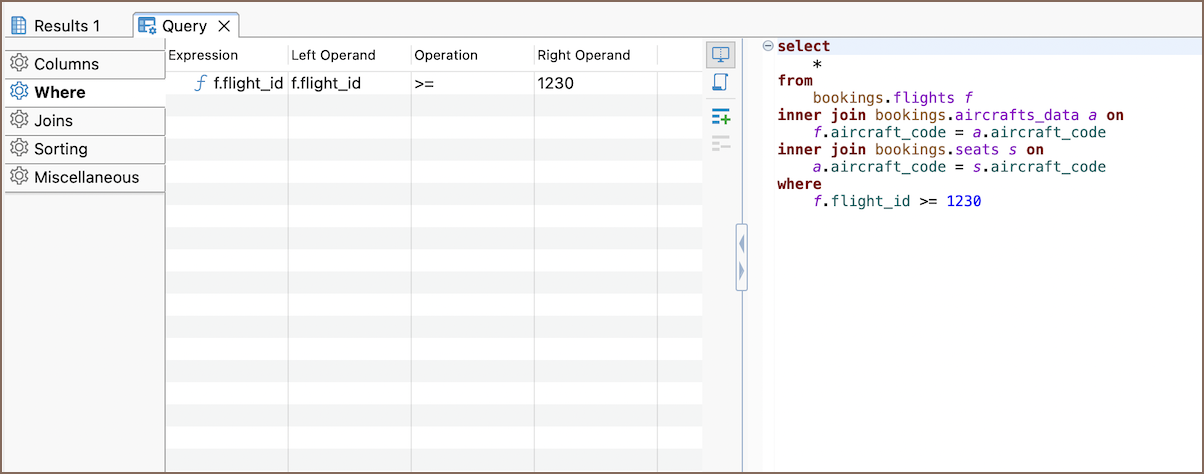The image size is (1204, 474).
Task: Click the gear icon next to Columns
Action: tap(19, 64)
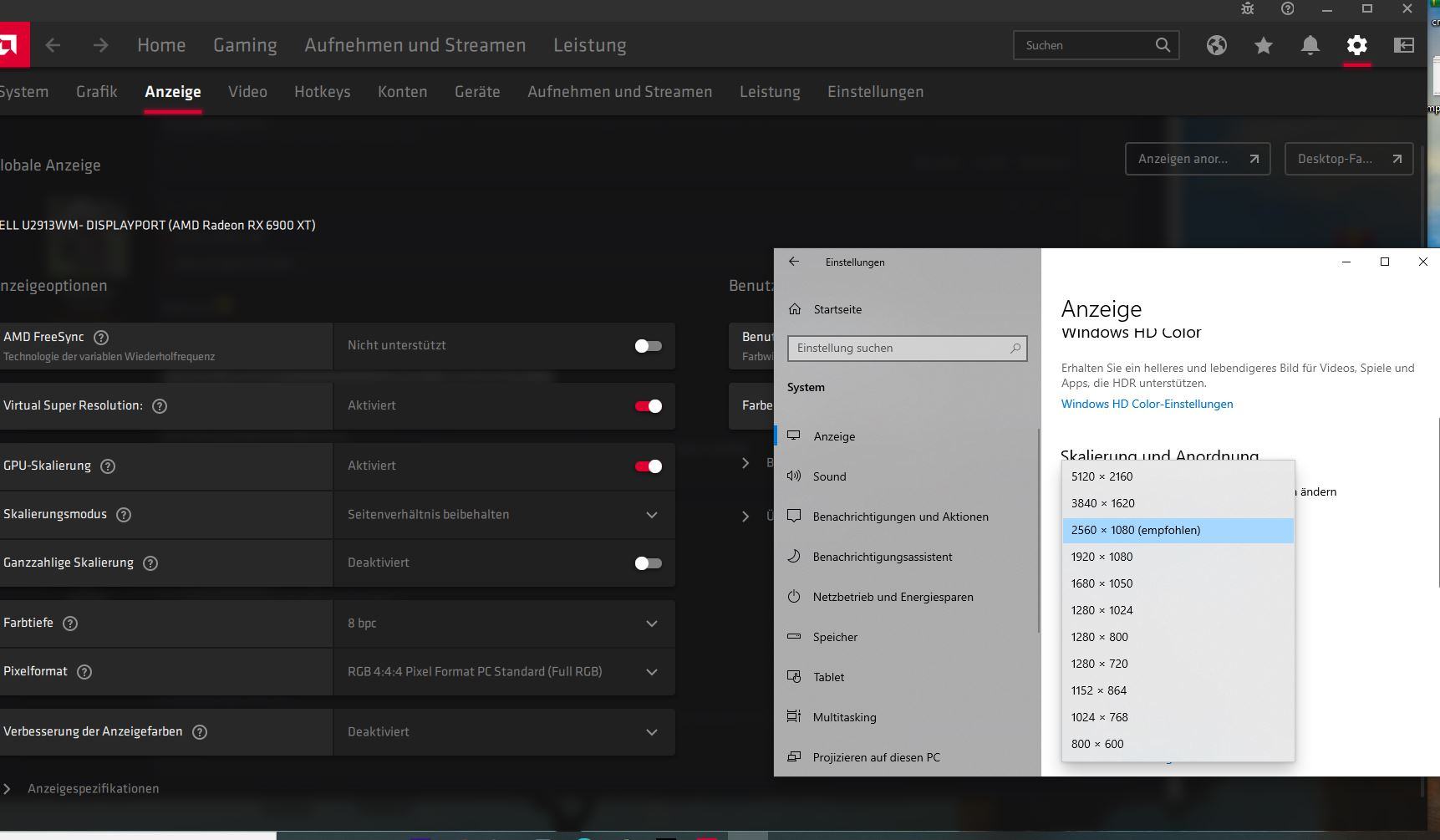Click the notifications bell icon

coord(1310,45)
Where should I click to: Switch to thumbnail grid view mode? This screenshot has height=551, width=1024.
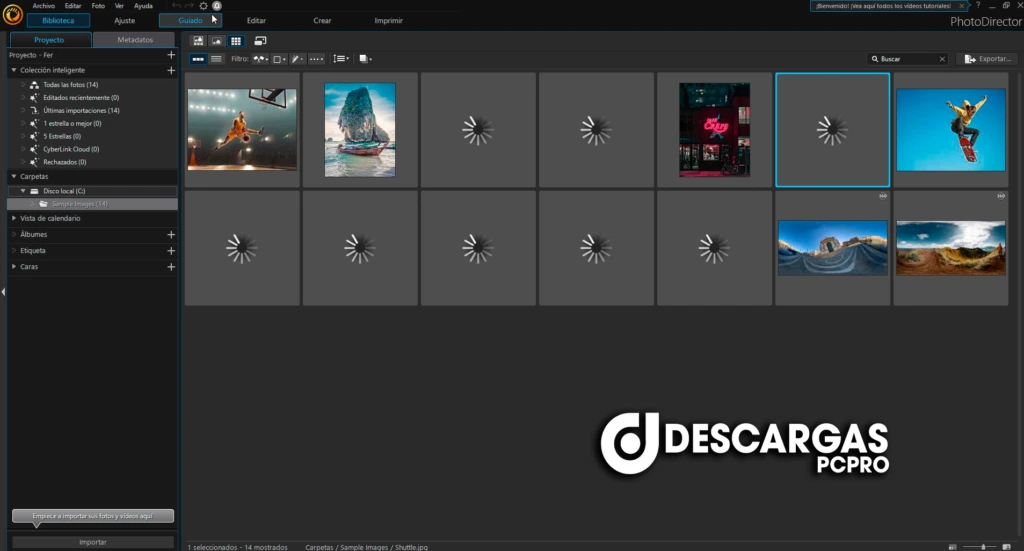click(236, 41)
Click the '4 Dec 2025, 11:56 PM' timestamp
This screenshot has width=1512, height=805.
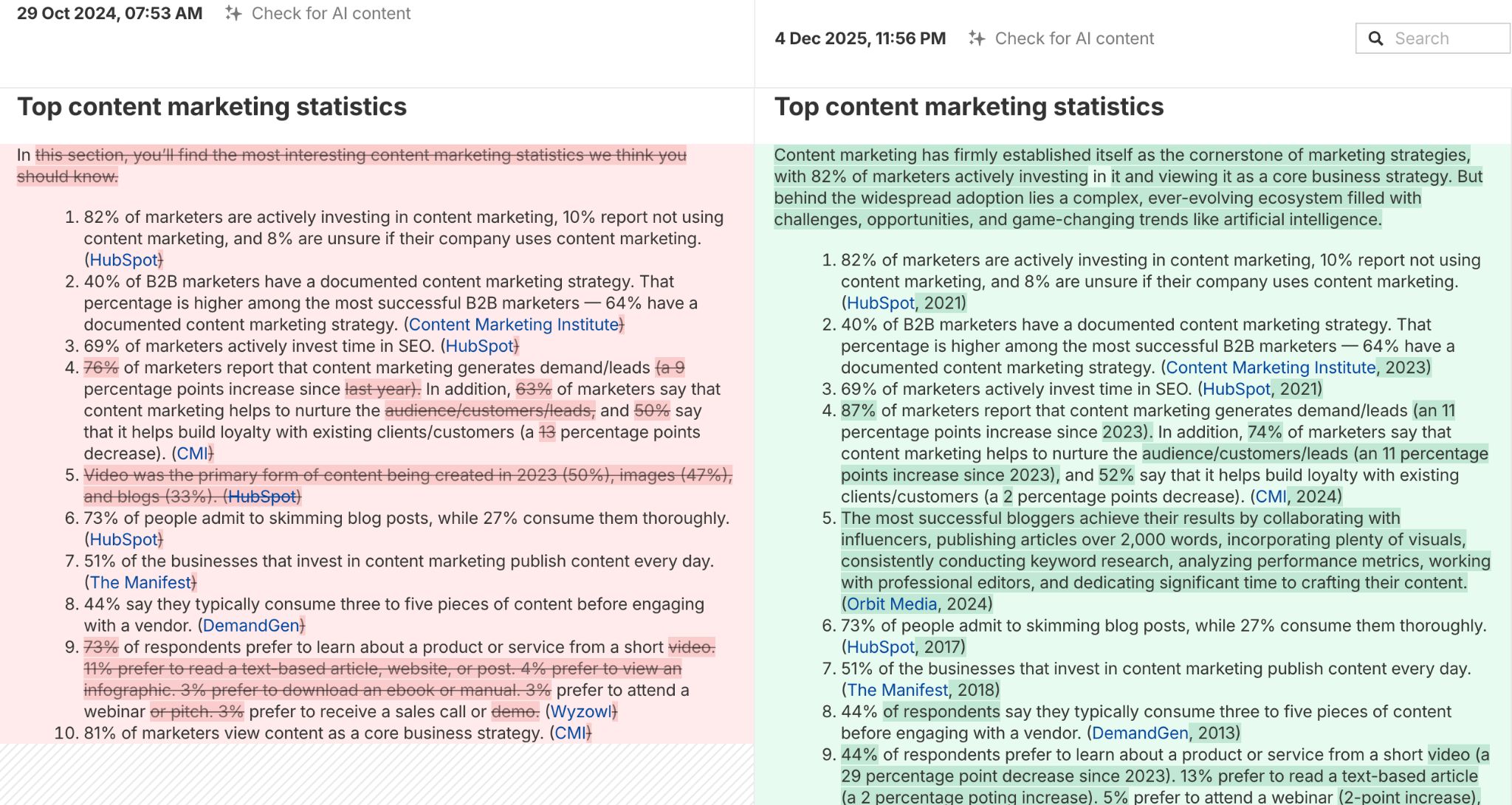coord(860,38)
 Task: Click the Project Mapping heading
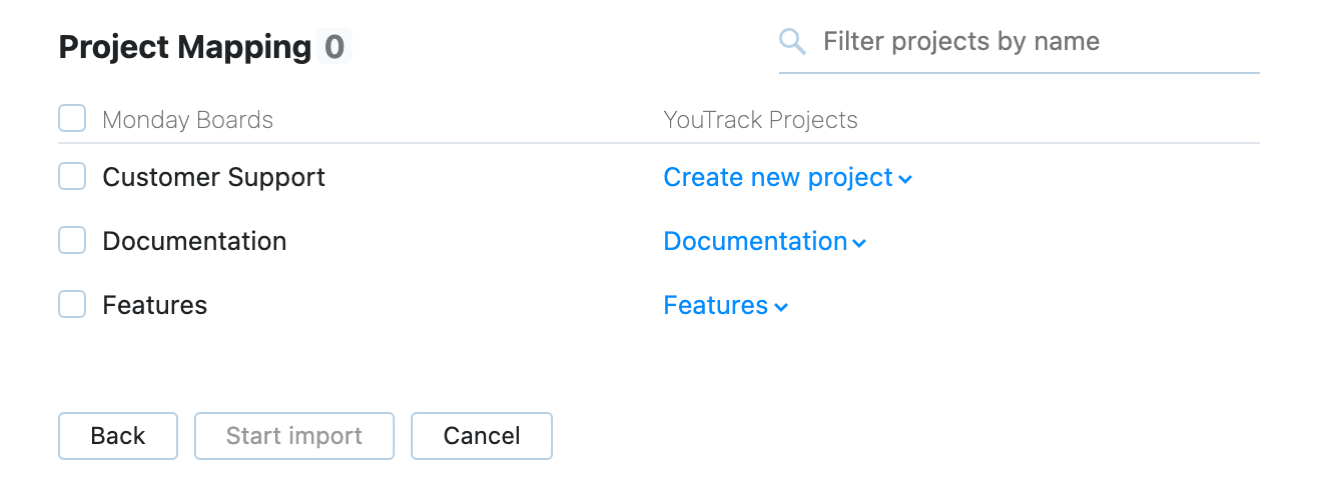[185, 48]
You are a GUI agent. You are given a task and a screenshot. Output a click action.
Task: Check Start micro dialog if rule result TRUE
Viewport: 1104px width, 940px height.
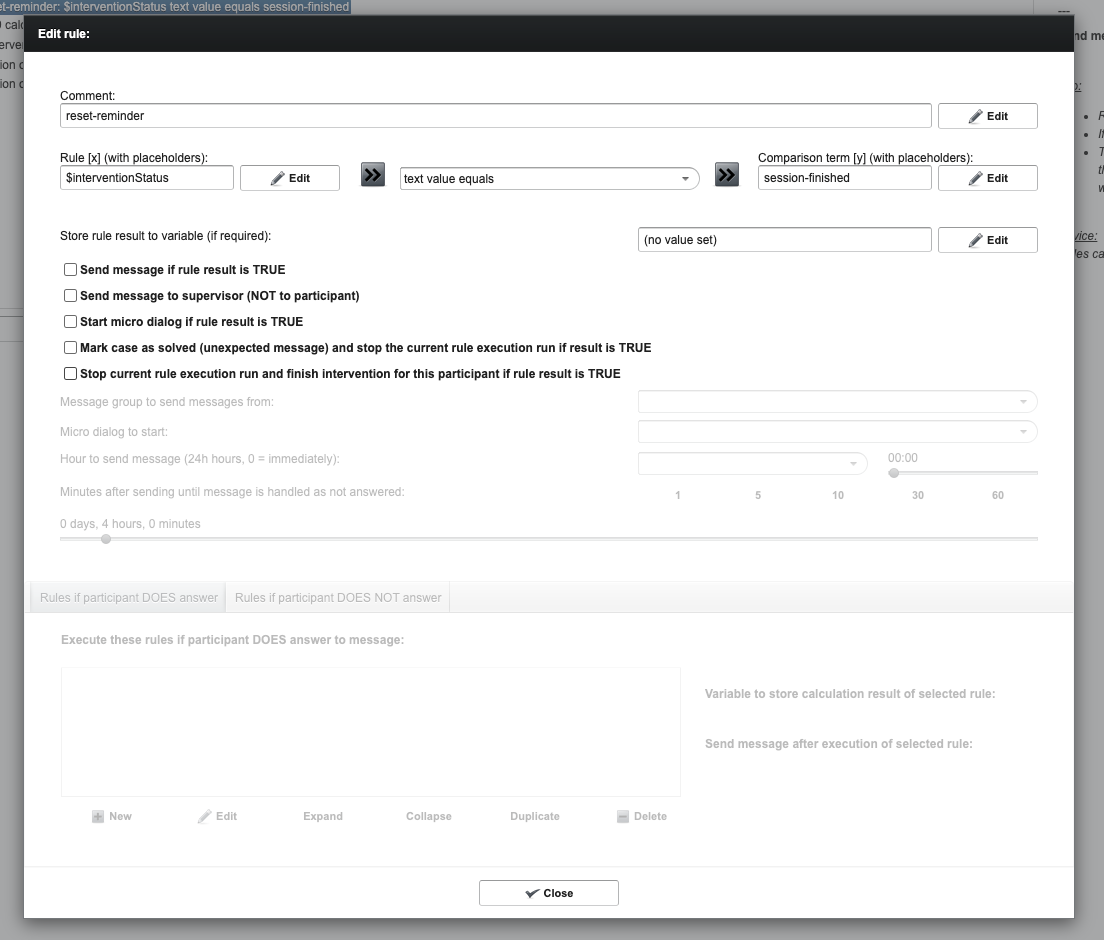click(x=71, y=322)
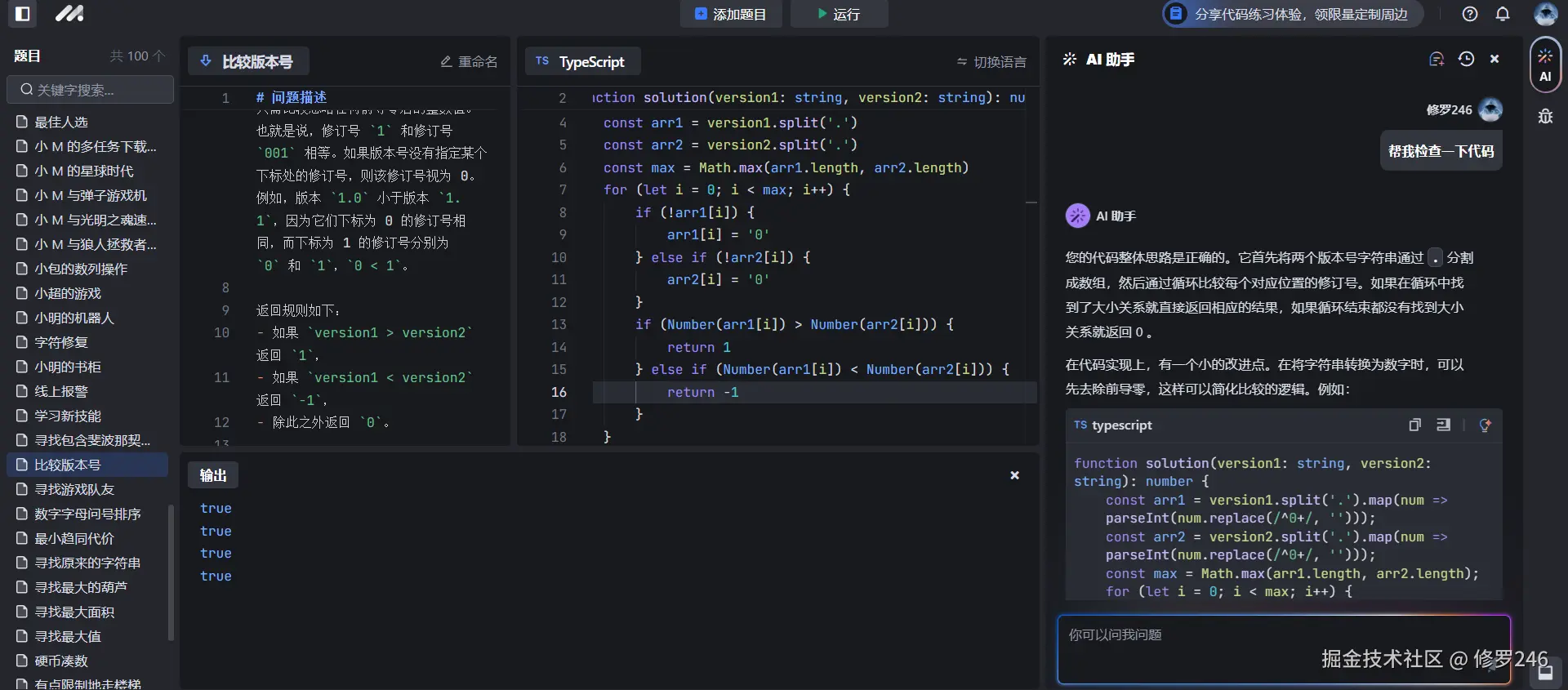The width and height of the screenshot is (1568, 690).
Task: Open AI chat history
Action: 1466,60
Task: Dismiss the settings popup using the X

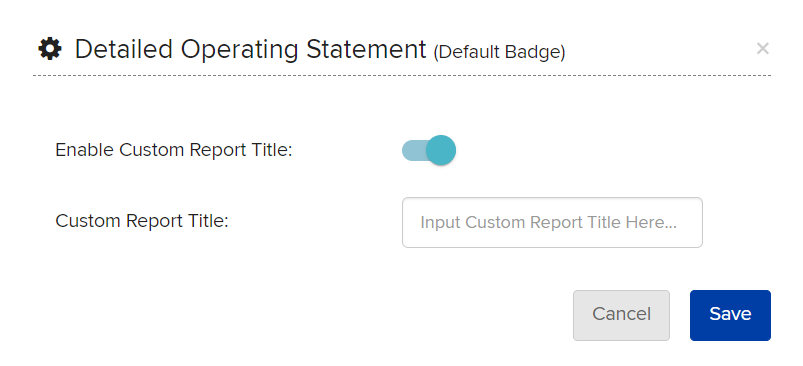Action: pos(763,49)
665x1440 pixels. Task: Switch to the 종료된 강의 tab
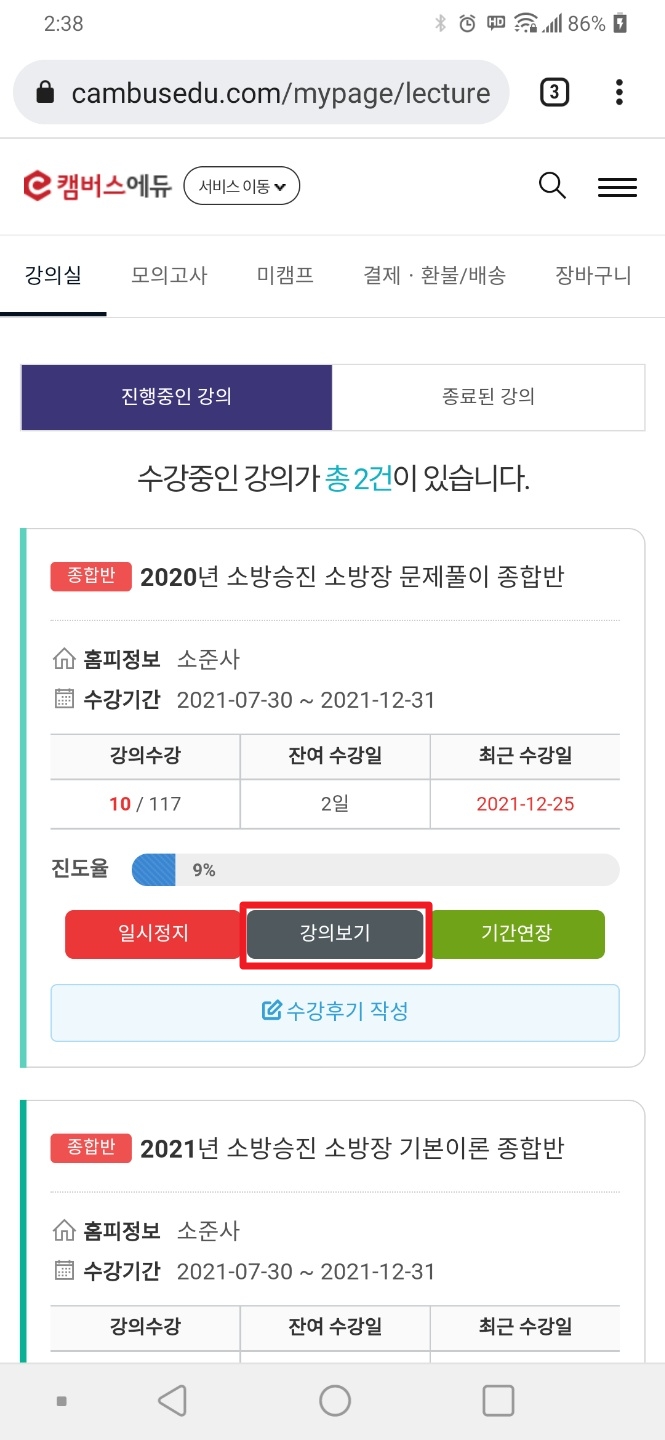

+===+

PROBLEM: Repeat exactly the lines from the one containing "This screenshot has width=1512, height=805." to the last line of the data above, both included, and write no pictures into the copy.

ANSWER TO THE PROBLEM:
This screenshot has width=1512, height=805.
coord(860,38)
 Task: Click the Project Mapping heading
[185, 48]
You are a GUI agent. You are given a task and a screenshot. Output a click action.
Task: Check Start micro dialog if rule result TRUE
Viewport: 1104px width, 940px height.
click(x=71, y=322)
The width and height of the screenshot is (1568, 690).
Task: Open AI chat history
Action: 1466,60
Task: Dismiss the settings popup using the X

Action: pos(763,49)
665x1440 pixels. Task: Switch to the 종료된 강의 tab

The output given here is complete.